# Exercise directions
Whatever comes before the line containing "Viewport: 580px width, 390px height." stays out; transcribe that line and all that follow to the end of the records exactly, with no pictures.

Content starts

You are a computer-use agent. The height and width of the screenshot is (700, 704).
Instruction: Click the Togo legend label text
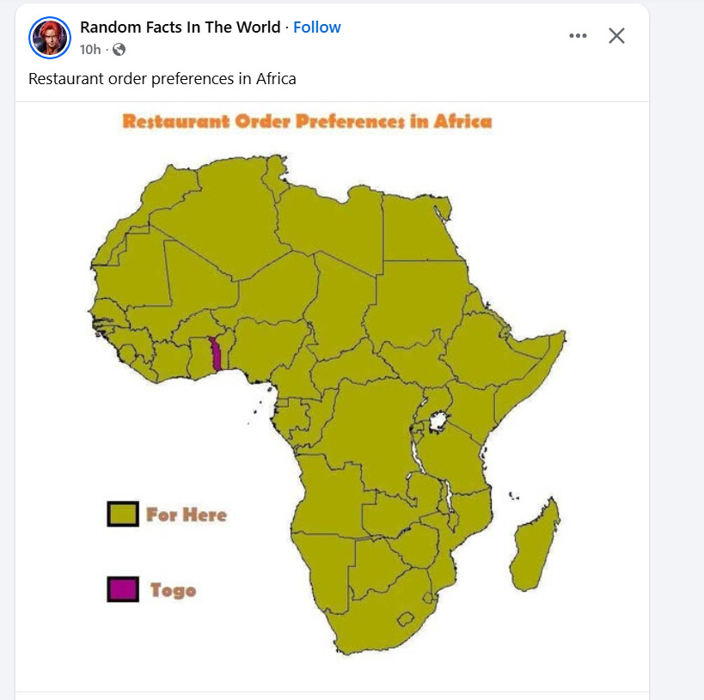[x=173, y=590]
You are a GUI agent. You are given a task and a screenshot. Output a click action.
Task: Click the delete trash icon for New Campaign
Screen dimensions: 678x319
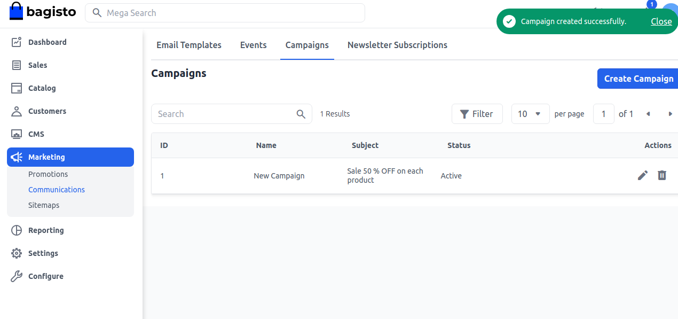662,175
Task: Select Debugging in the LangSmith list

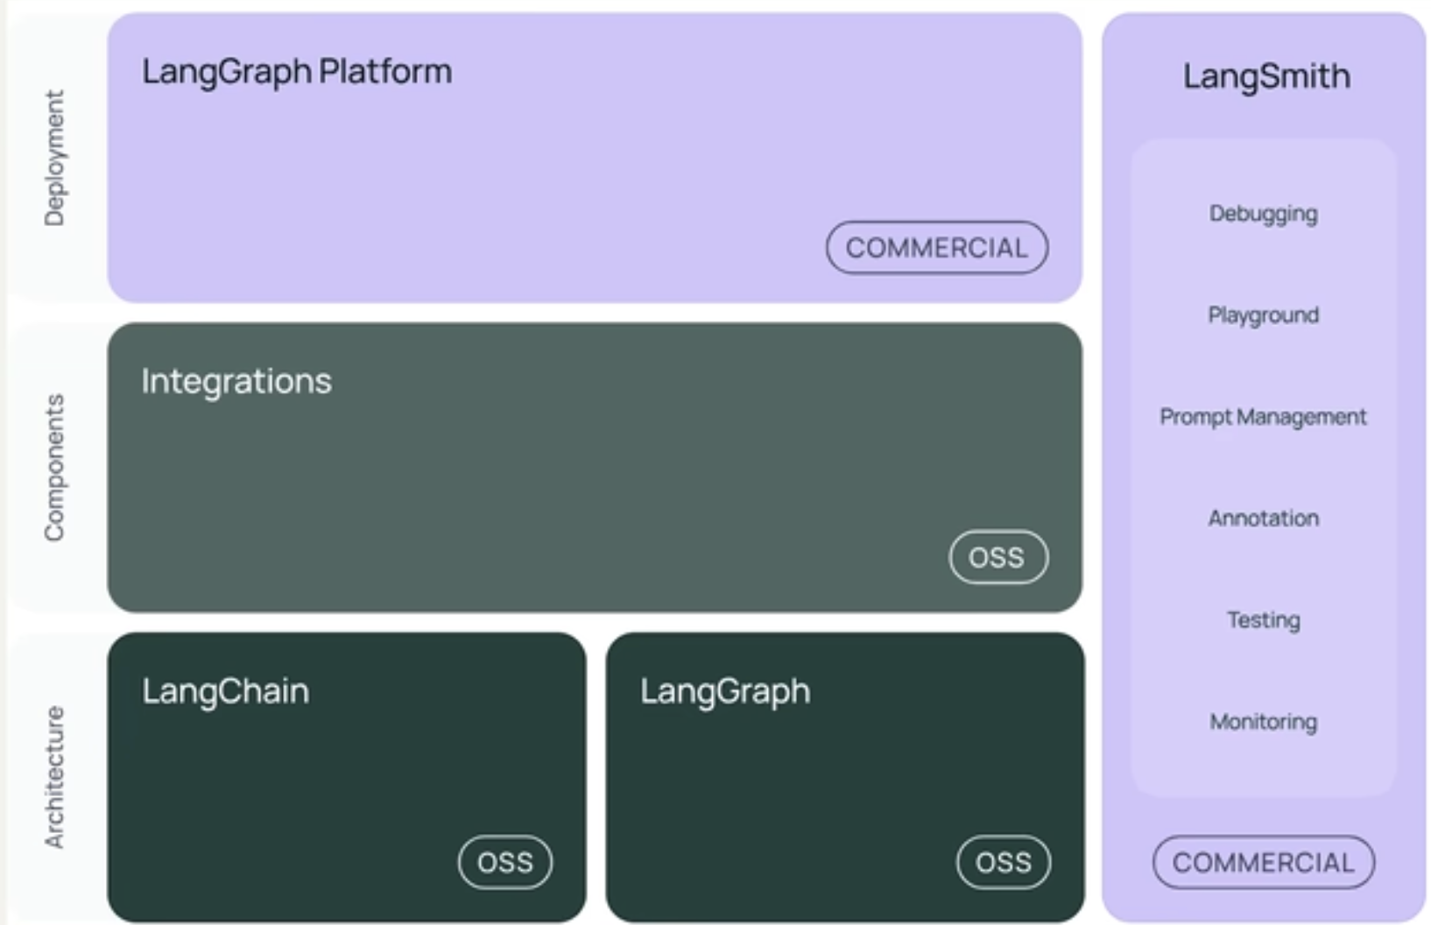Action: (x=1263, y=214)
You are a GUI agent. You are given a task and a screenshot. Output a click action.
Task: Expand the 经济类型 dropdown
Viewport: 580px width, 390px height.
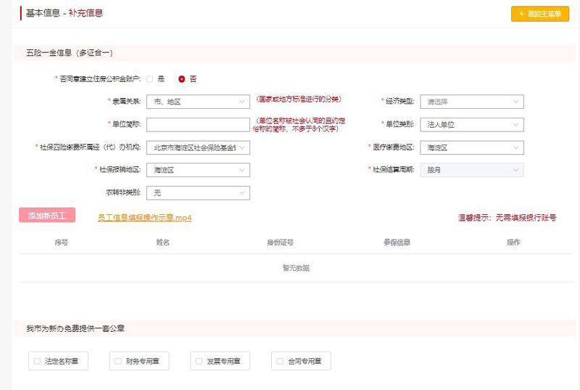click(472, 102)
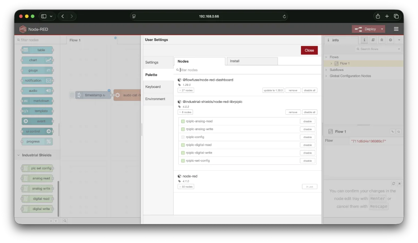Click the help book icon in sidebar
Image resolution: width=418 pixels, height=243 pixels.
coord(373,40)
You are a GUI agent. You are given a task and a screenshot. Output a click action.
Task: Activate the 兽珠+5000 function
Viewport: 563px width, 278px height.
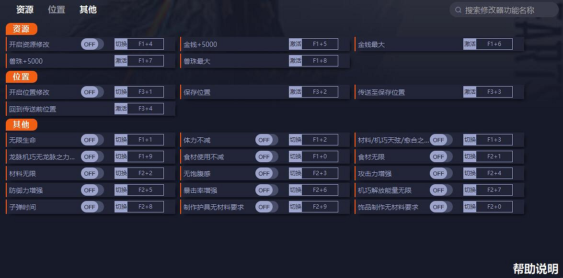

Content ends

# Task output
Viewport: 580px width, 390px height.
click(472, 102)
Click the help book icon in sidebar
Image resolution: width=418 pixels, height=243 pixels.
coord(373,40)
You are a GUI agent. You are given a task and a screenshot. Output a click action.
Task: Activate the 兽珠+5000 function
Viewport: 563px width, 278px height.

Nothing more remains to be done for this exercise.